> Passage shown

Parliamentary speeches

Crimes Legislation Amendment (Economic Disruption) Bill 2020

December 10, 2020

I am pleased to have the opportunity to rise to speak and make a contribution to debate on this very significant piece of legislation, the Crimes Legislation Amendment (Economic Disruption) Bill 2020. I flag that I will be putting before the House a second reading amendment. I want to acknowledge that this is obviously a bill that exists in a much wider context. Indeed, legislation covering similar ground came before the House recently as part of a package of reforms which go back quite some time. These reforms are a part of Australia's engagement with very significant international efforts to combat money laundering, recognising its awful consequences domestically, in terms of criminal activity and terrorism financing.

The amendments in this bill adapt and update money-laundering offences to combat the modern networks, the evolving networks. I guess this is one of those areas where governments here and governments internationally have to be extremely agile in responding to a constantly evolving series of threats and challenges. Those modern money-laundering networks need to have a modern and robust legislative response if we are to engage with the great ill that they do to our society. The changes also go to asset confiscation laws and would enable us to strengthen those undercover operations which are so necessary. I will go through some of these reforms in more detailed remarks, but I just wanted to acknowledge a couple of things first, if I may.

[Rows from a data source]
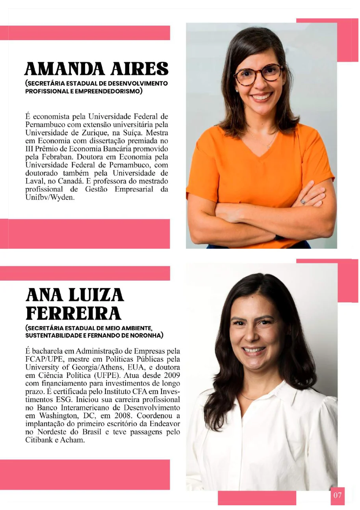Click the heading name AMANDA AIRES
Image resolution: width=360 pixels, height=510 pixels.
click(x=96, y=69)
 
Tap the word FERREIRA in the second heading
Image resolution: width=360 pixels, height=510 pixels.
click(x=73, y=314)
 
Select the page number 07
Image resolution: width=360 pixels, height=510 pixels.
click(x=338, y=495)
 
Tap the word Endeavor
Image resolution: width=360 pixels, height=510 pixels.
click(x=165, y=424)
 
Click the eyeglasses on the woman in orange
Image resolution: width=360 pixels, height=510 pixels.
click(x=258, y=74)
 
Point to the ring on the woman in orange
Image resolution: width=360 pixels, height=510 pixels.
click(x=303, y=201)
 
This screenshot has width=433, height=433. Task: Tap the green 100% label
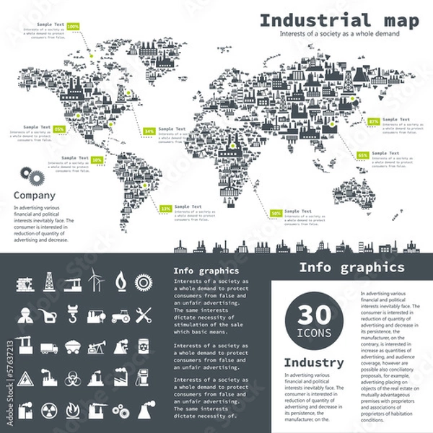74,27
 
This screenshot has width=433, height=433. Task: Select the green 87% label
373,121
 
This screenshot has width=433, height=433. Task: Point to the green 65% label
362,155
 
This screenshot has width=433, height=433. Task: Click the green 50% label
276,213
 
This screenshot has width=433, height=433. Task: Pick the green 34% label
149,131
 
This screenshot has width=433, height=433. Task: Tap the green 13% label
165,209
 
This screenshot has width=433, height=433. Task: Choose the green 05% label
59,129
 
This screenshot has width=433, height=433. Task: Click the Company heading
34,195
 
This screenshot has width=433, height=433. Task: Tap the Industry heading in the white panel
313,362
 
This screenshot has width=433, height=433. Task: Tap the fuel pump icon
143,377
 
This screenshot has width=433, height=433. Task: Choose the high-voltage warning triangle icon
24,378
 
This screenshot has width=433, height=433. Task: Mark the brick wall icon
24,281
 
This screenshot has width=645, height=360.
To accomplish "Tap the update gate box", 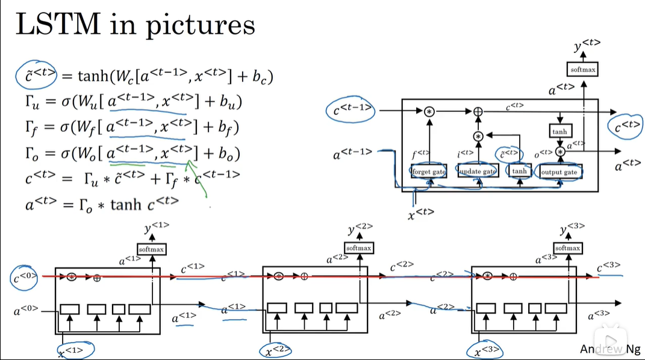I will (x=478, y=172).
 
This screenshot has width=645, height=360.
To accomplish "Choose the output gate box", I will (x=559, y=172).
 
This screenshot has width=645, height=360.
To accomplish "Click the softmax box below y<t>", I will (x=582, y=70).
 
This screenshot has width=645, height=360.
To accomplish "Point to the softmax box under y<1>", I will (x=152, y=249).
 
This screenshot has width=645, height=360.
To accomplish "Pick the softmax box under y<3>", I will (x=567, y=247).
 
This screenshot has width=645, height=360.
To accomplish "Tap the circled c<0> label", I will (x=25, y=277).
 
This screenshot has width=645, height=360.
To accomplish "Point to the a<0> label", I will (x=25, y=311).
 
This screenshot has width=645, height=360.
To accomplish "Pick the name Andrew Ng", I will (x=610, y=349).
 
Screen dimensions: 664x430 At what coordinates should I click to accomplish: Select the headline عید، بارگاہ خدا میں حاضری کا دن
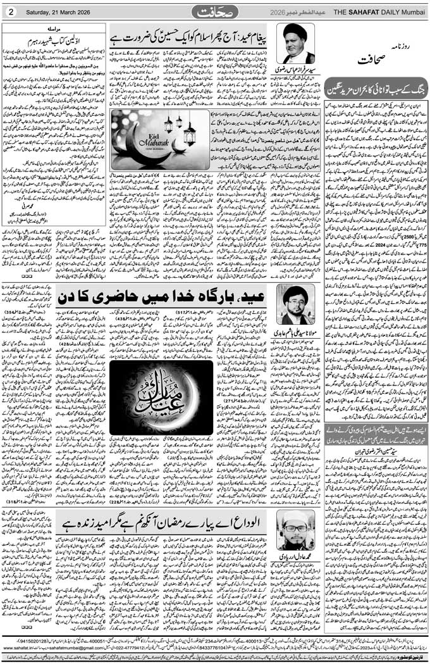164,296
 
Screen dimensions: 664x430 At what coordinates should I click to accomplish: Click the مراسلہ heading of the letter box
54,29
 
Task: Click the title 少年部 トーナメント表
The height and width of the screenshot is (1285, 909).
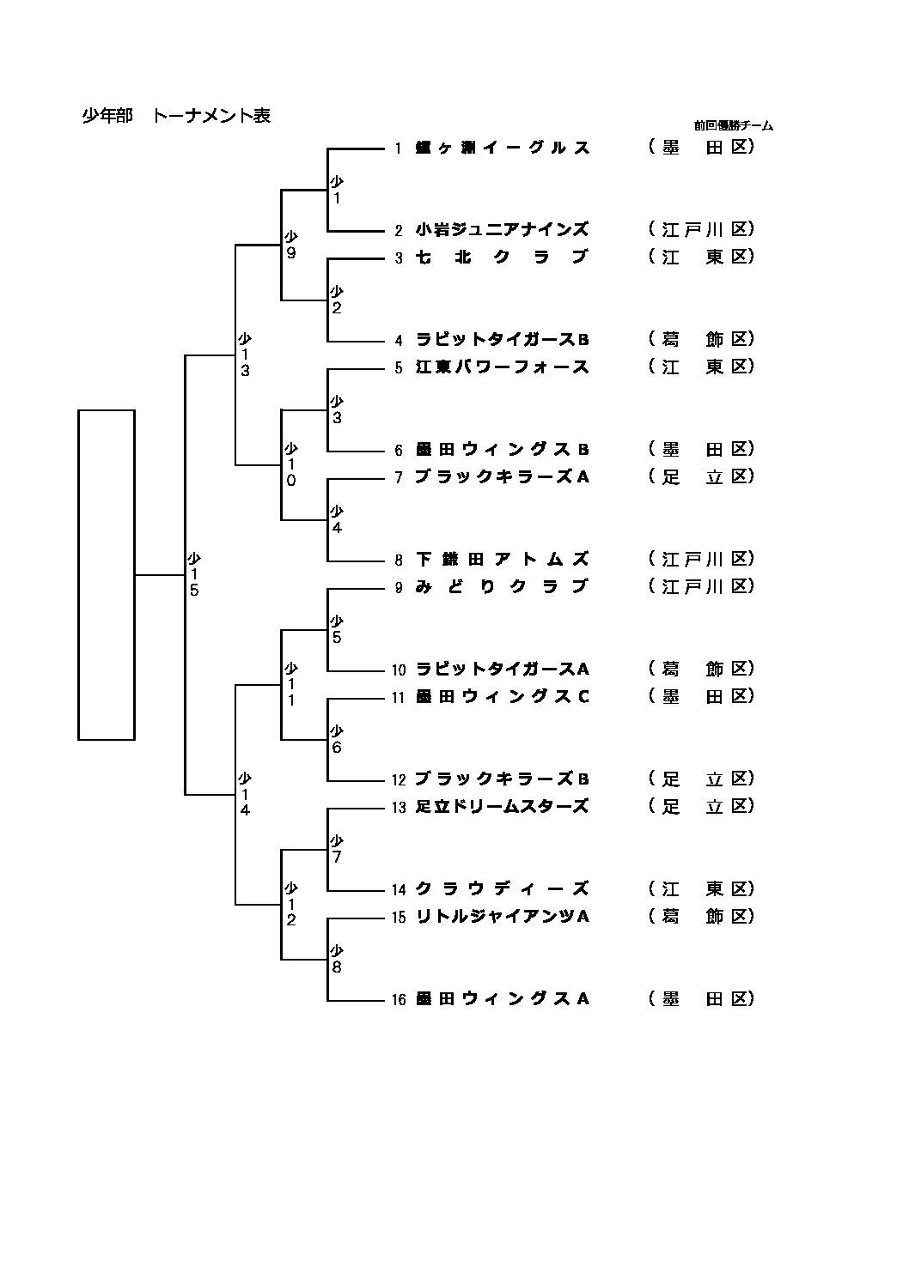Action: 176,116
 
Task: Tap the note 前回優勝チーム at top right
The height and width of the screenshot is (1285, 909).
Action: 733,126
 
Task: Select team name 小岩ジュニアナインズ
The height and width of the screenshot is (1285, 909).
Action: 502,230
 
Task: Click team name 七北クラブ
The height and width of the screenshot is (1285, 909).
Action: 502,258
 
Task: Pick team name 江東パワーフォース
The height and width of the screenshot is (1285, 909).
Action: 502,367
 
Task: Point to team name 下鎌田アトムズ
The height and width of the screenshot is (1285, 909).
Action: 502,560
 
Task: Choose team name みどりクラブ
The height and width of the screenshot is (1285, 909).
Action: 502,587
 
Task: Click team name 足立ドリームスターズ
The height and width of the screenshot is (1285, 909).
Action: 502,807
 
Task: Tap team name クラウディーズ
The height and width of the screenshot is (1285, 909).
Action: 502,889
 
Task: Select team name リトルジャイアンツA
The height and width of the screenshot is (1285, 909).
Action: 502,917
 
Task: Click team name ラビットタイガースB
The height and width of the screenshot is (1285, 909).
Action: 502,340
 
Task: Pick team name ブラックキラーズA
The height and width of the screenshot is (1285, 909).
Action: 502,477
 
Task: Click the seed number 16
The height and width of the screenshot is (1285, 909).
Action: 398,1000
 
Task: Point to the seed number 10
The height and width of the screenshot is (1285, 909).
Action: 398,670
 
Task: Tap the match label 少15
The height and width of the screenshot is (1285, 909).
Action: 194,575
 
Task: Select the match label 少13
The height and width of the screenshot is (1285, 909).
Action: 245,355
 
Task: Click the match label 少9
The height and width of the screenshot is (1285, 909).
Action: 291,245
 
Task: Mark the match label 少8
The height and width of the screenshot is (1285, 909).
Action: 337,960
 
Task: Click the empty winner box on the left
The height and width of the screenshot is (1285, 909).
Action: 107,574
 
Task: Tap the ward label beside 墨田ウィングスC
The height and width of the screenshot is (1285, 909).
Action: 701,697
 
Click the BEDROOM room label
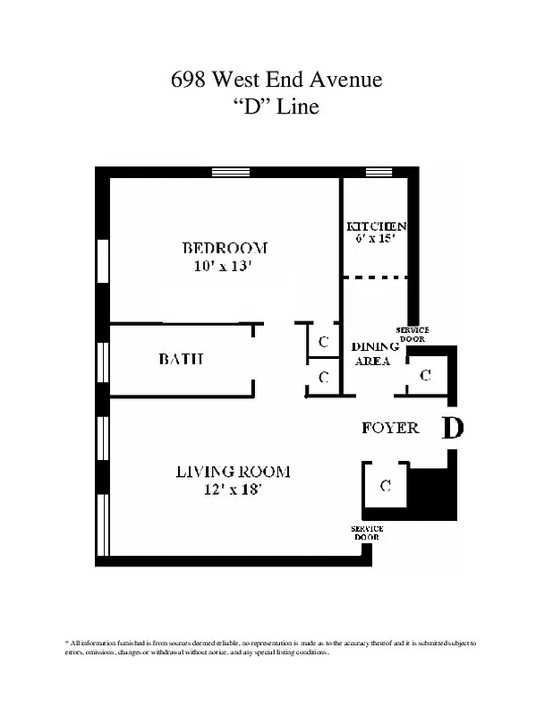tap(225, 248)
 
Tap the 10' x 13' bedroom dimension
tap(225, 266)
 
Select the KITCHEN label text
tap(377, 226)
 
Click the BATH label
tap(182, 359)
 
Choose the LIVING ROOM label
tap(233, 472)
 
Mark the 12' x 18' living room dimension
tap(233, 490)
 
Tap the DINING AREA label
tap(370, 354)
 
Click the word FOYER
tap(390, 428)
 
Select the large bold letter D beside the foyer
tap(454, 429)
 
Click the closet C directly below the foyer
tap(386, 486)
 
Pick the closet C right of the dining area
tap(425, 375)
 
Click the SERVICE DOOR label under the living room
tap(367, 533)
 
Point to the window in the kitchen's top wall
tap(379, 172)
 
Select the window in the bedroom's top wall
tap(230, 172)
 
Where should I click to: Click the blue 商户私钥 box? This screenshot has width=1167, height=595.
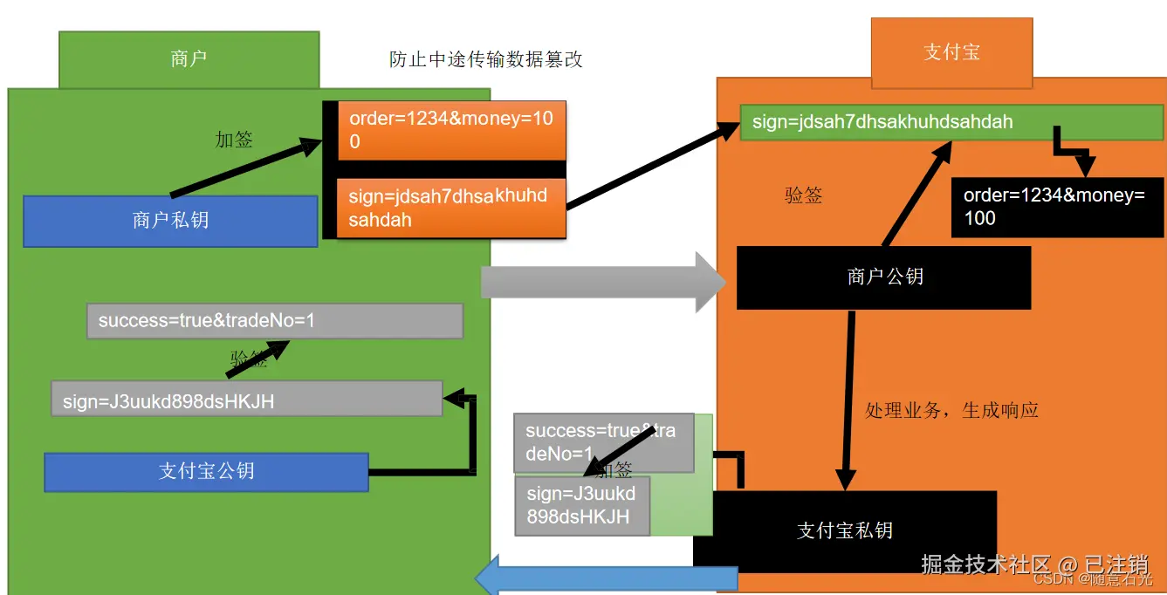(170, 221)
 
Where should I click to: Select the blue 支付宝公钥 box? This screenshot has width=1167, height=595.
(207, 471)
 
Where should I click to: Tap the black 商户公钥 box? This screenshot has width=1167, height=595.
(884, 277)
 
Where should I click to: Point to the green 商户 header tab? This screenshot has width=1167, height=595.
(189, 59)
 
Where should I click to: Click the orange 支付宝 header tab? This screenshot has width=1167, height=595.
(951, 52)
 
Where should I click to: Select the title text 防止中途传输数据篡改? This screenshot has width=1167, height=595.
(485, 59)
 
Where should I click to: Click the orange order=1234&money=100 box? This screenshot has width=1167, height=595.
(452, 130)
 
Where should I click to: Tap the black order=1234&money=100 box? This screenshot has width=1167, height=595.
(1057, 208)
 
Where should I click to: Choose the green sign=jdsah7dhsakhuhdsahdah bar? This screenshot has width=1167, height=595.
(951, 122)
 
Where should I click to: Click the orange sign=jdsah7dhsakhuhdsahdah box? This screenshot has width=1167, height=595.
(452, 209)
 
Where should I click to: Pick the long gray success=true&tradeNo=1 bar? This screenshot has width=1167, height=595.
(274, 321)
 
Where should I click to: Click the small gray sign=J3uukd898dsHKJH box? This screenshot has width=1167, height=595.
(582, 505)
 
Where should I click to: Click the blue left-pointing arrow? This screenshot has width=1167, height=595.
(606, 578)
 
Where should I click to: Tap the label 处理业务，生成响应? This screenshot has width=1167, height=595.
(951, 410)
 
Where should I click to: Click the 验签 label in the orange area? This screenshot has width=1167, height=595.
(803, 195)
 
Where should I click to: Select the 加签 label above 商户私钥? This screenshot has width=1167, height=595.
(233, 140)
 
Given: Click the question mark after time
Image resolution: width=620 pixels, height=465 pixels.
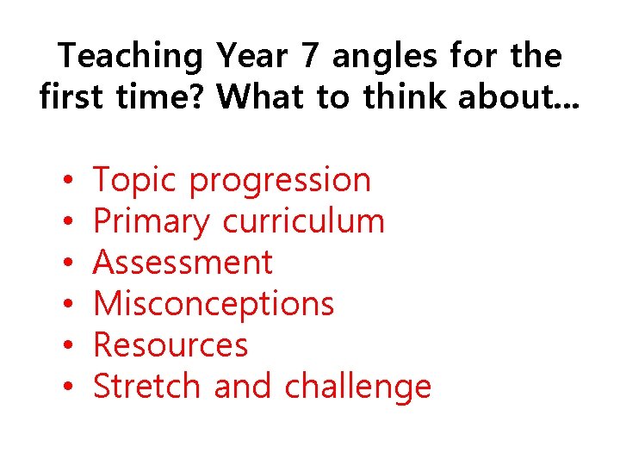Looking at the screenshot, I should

> Written instruction 1
Please recast the paragraph of the parliamentary speech above that begins "The amendments in this bill adapt" as a short bulleted list that keeps its main facts.
> Written instruction 2
Continue the parliamentary speech above from its last sentence.

> Final answer 1
- The bill's amendments adapt and update money-laundering offences to combat modern, evolving networks.
- Governments in Australia and internationally must be highly agile in responding to constantly evolving threats and challenges.
- Modern money-laundering networks require a modern, robust legislative response to address the harm they do to society.
- The changes also cover asset confiscation laws and would strengthen necessary undercover operations.
- The speaker will discuss these reforms in more detail after first acknowledging a couple of things.

> Final answer 2
Firstly, the nature of legislation such as this is that it often involves some quite technical provisions and it shows the importance of due consideration to reforms—agreed reforms, bipartisan reforms—ensuring that they are entirely fit for purpose, particularly when there are some additional powers being conferred, as is the case here. I am grateful for the work of all members of the Senate's Legal and Constitutional Affairs Legislation Committee for applying their scrutiny to these provisions, as they have done to similar provisions of related legislation. I found two submissions of particular interest, and I want to raise them in my contributions before the House.

I want to acknowledge the longstanding work of the Synod of Victoria and Tasmania of the Uniting Church in Australia, who have had a deep interest in this matter and many other issues of social and economic justice in Australia. The submission notes the longstanding interest they have had in the need to reduce money laundering in Australia and, of course, globally. They have obviously made a substantial contribution to advancing that debate here. They note:

Corruption and money laundering do real harm to people, holds back development and undermines confidence in government and public institutions.

The synod resolved to prosecute the case in that context. That's a call that I am keen to respond to in this place. The submission also notes:

Successive Australian Governments—

I know that this is a deeply bipartisan concern—

have signed up to international standards committing to assist with global efforts to recover stolen assets shifted across borders.

The commitments that we have made in these forums mean that this parliament needs to put in place laws that are fit for purpose to give effect to those commitments and give effect to international arrangements, such as the UN Convention against Corruption, to which Australia is a party, and the 2015 Addis Ababa Action Agenda on Financing for Development.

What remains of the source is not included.